= Rows from a pointing dataset =

· · ·

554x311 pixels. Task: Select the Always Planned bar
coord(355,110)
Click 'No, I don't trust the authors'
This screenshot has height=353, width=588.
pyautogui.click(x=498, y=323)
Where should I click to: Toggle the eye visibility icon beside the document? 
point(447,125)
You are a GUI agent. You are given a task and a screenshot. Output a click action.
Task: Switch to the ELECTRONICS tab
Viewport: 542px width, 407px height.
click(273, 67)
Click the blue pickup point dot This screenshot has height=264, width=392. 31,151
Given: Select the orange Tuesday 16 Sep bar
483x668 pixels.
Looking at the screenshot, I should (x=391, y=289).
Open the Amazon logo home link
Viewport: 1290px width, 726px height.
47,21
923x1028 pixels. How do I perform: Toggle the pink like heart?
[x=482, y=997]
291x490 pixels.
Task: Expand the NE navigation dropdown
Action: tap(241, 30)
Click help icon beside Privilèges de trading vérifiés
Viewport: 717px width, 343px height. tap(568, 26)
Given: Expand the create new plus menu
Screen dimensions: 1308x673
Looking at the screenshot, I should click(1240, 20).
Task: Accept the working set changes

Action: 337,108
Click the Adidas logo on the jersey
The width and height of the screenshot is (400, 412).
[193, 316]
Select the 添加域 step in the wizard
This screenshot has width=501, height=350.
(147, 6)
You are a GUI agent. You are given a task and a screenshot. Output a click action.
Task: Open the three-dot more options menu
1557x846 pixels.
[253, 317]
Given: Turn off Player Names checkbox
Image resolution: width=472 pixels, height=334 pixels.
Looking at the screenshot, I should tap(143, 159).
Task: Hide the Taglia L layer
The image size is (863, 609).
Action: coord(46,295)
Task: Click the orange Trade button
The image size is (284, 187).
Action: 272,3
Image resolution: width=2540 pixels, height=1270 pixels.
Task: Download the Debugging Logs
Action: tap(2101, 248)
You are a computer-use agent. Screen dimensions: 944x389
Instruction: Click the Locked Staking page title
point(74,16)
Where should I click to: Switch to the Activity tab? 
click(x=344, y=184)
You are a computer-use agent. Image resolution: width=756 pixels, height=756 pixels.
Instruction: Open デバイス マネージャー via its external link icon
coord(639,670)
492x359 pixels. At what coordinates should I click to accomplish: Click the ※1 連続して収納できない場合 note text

· · ·

= WRITTEN REQUEST =
Rewrite these rows with "Where should I click to" swapped for "Which spot should I click to" everywhere it occurs, leaving everything else untouched.

= SOLUTION TO THIS TASK =
554x311 pixels. Task: Select the Always Planned bar
coord(355,110)
Click 'No, I don't trust the authors'
This screenshot has height=353, width=588.
pyautogui.click(x=498, y=323)
Which spot should I click to: Toggle the eye visibility icon beside the document? 
point(447,125)
You are a GUI agent. You are given a task and a screenshot. Output a click action.
Task: Switch to the ELECTRONICS tab
Viewport: 542px width, 407px height.
click(273, 67)
Click the blue pickup point dot This screenshot has height=264, width=392. 31,151
Given: Select the orange Tuesday 16 Sep bar
483x668 pixels.
Looking at the screenshot, I should (x=391, y=289).
Open the Amazon logo home link
Viewport: 1290px width, 726px height.
47,21
923x1028 pixels. How do I perform: Toggle the pink like heart?
[x=482, y=997]
291x490 pixels.
Task: Expand the NE navigation dropdown
Action: tap(241, 30)
Click help icon beside Privilèges de trading vérifiés
Viewport: 717px width, 343px height. tap(568, 26)
Given: Expand the create new plus menu
Screen dimensions: 1308x673
Looking at the screenshot, I should click(1240, 20).
Task: Accept the working set changes

Action: 337,108
Click the Adidas logo on the jersey
The width and height of the screenshot is (400, 412).
[193, 316]
Select the 添加域 step in the wizard
This screenshot has width=501, height=350.
(147, 6)
You are a GUI agent. You are given a task and a screenshot. Output a click action.
Task: Open the three-dot more options menu
1557x846 pixels.
[253, 317]
Given: Turn off Player Names checkbox
Image resolution: width=472 pixels, height=334 pixels.
Looking at the screenshot, I should tap(143, 159).
Task: Hide the Taglia L layer
The image size is (863, 609).
Action: coord(46,295)
Task: Click the orange Trade button
The image size is (284, 187).
Action: 272,3
Image resolution: width=2540 pixels, height=1270 pixels.
Task: Download the Debugging Logs
Action: tap(2101, 248)
You are a computer-use agent. Screen dimensions: 944x389
Instruction: Click the Locked Staking page title
point(74,16)
Which spot should I click to: Switch to the Activity tab? 
click(x=344, y=184)
You are a computer-use agent. Image resolution: width=756 pixels, height=756 pixels.
Instruction: Open デバイス マネージャー via its external link icon
coord(639,670)
492x359 pixels. At what coordinates should I click to accomplish: Click the ※1 連続して収納できない場合 note text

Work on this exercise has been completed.